* PROBLEM:
Put the rows into a numbered list, beginning with the line that contains "Screen dimensions: 485x519 Task: Mark the red sale dot at 1997" and continuing through the line that contains "pos(108,417)". Include both of those lines and skip any blank lines.

:: SUPPLIED DATA

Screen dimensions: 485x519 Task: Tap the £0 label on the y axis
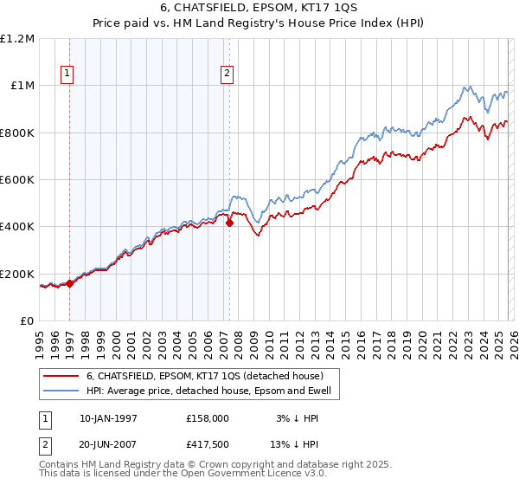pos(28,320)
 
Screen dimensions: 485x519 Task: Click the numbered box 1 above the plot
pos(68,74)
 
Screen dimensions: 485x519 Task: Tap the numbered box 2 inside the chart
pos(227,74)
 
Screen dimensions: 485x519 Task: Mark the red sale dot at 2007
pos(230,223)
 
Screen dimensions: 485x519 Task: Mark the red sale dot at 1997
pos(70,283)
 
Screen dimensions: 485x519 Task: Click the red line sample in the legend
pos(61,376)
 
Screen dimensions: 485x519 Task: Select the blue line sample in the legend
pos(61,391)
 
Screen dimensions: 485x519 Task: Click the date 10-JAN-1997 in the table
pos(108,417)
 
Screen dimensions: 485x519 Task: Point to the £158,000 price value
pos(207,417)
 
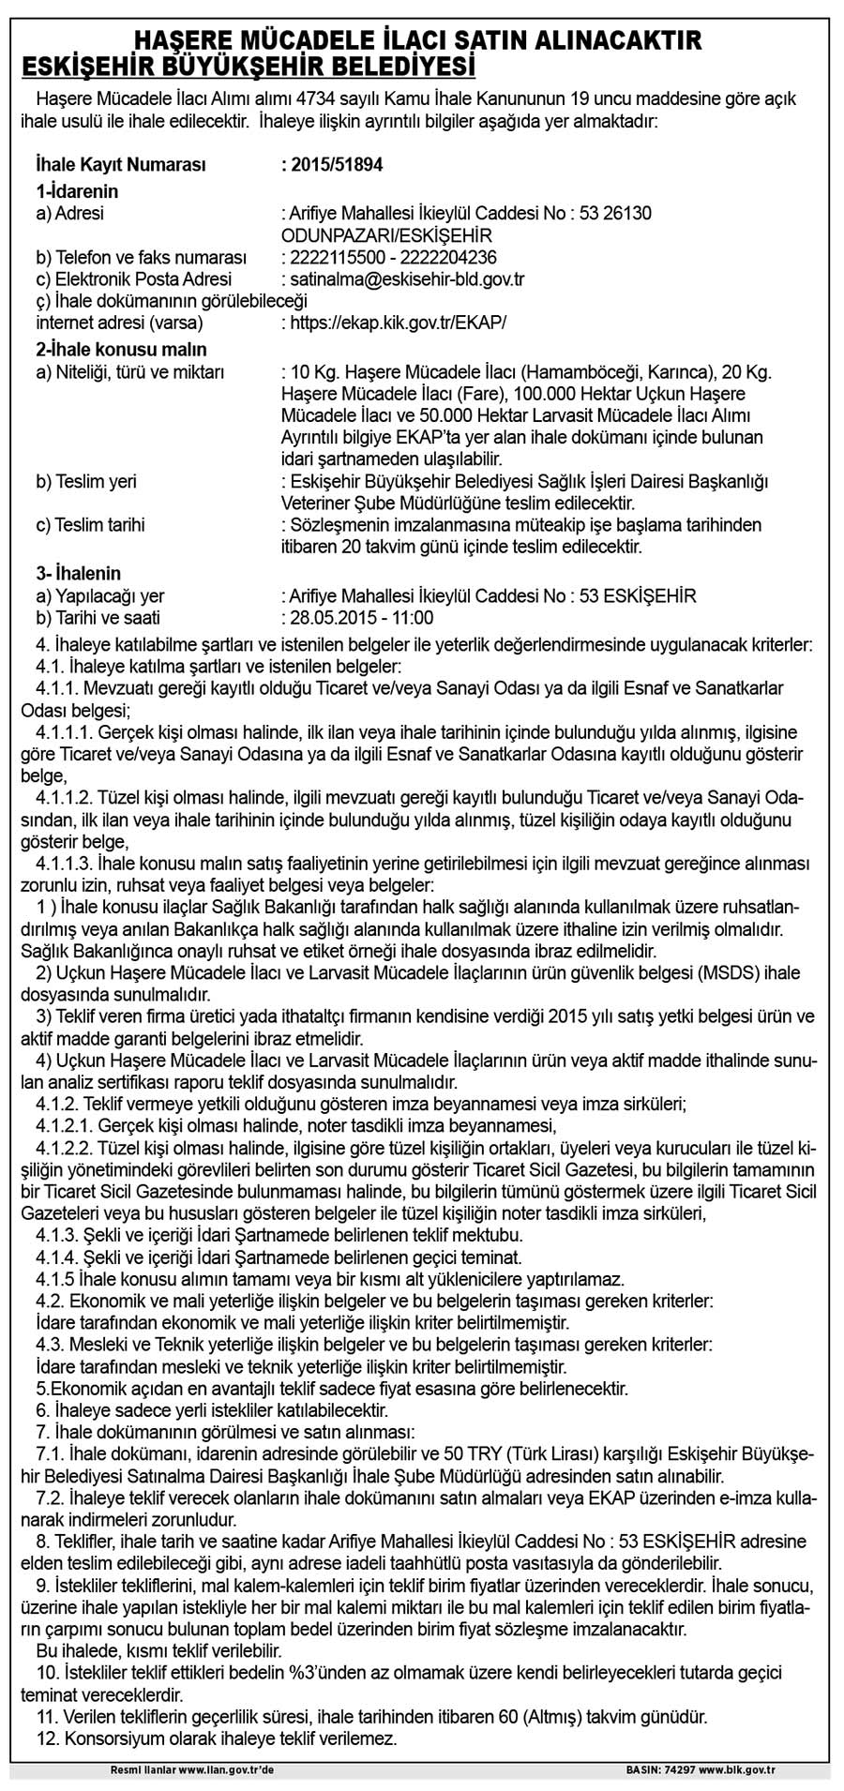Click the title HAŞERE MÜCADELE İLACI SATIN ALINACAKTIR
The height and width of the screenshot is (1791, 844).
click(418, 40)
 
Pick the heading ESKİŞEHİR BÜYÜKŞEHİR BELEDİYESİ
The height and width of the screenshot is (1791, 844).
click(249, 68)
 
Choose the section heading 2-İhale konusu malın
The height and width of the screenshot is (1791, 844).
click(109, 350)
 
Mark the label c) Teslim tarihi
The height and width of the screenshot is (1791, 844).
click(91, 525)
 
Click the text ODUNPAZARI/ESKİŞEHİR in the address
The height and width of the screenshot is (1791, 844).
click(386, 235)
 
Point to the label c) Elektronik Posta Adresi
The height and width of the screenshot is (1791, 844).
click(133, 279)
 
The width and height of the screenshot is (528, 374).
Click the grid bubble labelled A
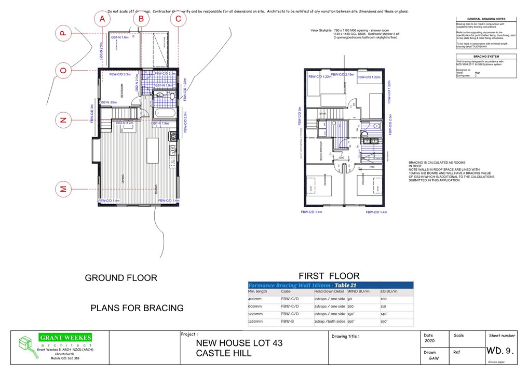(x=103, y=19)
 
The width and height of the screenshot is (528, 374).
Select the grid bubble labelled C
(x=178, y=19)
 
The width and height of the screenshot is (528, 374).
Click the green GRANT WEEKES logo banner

::::

* PROBLEM SOLUTION:
1. Screen dimensions: 485x519 Task: Mark the red sale dot at 1997
2. pos(70,283)
3. Screen dimensions: 485x519 Task: Click the red line sample in the legend
4. pos(61,376)
5. Screen dimensions: 485x519 Task: Select the blue line sample in the legend
6. pos(61,391)
7. Screen dimensions: 485x519 Task: Click the date 10-JAN-1997 in the table
8. pos(108,417)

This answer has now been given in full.